Auf Putin-Linie: Interview des Trump-Sondergesandten lässt Ukraine sprachlos zurück
In einem Interview mit dem rechtsextremen Moderator Tucker Carlson stellt sich der Ukraine-Sondergesandte Witkoff mehrfach auf Russlands Standpunkt.
Washington D.C. – Der ehemalige Fox News-Moderator Tucker Carlson zählt zu den von Donald Trump am meisten geschätzten Journalisten. Carlson war bereits Moderator im russischen Staats-TV und teilt in vielen Punkten die Meinung und Sicht auf die Welt von Wladimir Putin. In der Tucker-Carlson-Show, die in den USA unter anderem auf YouTube abrufbar ist, führte er jetzt ein Interview mit dem US-Sondergesandten für die Ukraine, Steve Witkoff, in dem sich die beiden durchgängig einig sind. Einige der Aussagen Witkoffs stoßen nicht nur in der Ukraine auf blankes Entsetzen.
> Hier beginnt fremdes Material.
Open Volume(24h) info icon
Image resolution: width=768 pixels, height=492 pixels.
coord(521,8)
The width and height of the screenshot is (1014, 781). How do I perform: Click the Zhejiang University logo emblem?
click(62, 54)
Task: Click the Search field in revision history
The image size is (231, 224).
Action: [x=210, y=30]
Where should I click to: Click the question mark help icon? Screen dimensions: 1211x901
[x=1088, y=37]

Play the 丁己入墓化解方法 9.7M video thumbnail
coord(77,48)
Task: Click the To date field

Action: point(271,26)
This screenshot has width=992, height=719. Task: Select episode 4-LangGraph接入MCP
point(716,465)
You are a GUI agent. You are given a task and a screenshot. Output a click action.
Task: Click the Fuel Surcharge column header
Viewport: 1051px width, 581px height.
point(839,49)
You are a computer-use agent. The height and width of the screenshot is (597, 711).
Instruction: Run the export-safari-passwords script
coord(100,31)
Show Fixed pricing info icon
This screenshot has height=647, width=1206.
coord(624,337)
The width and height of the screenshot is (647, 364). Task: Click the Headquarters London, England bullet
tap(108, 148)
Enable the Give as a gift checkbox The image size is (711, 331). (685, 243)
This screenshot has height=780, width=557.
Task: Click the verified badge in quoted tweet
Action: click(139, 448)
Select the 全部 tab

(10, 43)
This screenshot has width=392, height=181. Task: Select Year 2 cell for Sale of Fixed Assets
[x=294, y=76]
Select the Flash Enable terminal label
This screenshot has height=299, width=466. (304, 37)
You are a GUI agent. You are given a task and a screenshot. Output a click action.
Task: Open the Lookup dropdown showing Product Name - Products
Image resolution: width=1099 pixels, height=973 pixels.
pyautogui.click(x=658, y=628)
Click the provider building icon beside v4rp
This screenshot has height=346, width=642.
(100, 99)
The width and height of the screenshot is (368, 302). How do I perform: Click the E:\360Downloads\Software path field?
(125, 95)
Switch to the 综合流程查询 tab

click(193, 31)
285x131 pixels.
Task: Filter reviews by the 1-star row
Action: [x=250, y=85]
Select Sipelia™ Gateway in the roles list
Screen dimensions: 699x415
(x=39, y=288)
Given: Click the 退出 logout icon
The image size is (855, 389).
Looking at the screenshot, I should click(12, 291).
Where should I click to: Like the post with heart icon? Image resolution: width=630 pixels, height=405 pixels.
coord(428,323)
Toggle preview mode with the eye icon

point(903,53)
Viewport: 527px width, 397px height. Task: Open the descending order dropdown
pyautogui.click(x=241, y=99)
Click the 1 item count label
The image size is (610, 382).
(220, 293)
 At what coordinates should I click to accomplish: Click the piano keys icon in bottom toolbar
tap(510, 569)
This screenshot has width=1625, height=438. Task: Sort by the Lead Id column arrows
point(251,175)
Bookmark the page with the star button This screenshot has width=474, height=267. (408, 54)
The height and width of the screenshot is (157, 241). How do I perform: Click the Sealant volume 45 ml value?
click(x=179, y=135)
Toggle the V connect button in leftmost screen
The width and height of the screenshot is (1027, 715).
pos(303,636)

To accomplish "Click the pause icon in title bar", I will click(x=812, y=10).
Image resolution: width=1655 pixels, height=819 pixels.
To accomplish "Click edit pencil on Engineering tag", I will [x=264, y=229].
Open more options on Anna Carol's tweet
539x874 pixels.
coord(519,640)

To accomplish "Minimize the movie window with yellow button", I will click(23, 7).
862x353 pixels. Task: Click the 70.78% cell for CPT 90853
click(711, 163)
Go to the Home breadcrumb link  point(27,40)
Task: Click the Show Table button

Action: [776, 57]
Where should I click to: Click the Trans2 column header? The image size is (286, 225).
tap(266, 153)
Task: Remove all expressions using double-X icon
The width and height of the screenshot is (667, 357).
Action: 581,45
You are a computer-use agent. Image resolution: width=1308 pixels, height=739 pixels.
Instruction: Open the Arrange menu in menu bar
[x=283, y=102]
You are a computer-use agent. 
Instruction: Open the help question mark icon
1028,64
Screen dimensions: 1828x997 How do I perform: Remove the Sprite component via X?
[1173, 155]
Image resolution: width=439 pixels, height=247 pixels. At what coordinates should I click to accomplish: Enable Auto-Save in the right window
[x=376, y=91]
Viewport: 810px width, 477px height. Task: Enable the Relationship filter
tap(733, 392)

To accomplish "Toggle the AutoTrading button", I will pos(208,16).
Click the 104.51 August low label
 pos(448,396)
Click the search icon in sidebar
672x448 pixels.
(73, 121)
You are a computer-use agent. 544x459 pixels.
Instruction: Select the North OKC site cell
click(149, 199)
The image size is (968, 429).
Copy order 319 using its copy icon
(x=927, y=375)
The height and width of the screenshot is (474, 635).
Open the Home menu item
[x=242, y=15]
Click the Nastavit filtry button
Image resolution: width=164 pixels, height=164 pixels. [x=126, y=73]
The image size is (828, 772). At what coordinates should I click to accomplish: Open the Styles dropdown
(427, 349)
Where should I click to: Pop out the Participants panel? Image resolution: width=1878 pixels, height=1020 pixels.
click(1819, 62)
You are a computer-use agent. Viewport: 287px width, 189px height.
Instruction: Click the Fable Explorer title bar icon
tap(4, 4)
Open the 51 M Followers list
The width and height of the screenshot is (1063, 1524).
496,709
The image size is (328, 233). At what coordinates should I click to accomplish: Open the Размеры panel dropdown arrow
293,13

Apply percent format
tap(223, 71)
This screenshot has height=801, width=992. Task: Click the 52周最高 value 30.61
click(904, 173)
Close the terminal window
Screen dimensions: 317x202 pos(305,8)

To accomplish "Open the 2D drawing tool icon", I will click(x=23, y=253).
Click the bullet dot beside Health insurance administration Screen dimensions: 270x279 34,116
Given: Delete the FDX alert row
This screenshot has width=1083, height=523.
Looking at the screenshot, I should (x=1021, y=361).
Im Zentrum steht eine Aussage, die Witkoff gegen Ende des Interviews tätigte: „Ich glaube, das größte Problem in diesem Konflikt sind die vier Regionen: Donbass, die Krim, Luhansk, … Sie kennen die Namen“, sagt er, ohne als Sondergesandter die vier besetzten Gebiete in der Ukraine zu benennen. „Und es gibt noch zwei andere. Die sind russischsprachig, und sie hatten Referenden, wo die große Mehrheit der Leute angegeben hat, dass sie von Russland regiert werden will. Und ich denke, das ist der Kern des Problems.“
Der Trump-Sondergesandte Steve Witkoff macht sich Russlands Argument zu eigen
Die USA seien dabei, dieses Problem zu lösen und es gebe sehr positive Gespräche dazu. Russland kontrolliere die Regionen ja auch, meint Carlson, Witkoff beipflichtend. Sie seien aus russischer Perspektive bereits ein Teil von Russland. „Das ist korrekt. Und das war schon immer das Problem“, meint Witkoff. Es müsse noch viel geklärt werden. Ein weiterer Punkt sei, ob der ukrainische Präsident Wolodymyr Selenskyj es politisch überleben würde, wenn er dies zugibt.
Nicht nur in diesem Moment des Interviews ist Witkoff anzusehen, dass er sich ganz darauf verlässt, auch bei einem Aussetzer von seinem Gegenüber Carlson nicht kritisch befragt zu werden. Das Gespräch der beiden läuft weiter, ohne dass die besetzten Regionen korrekt benannt sind.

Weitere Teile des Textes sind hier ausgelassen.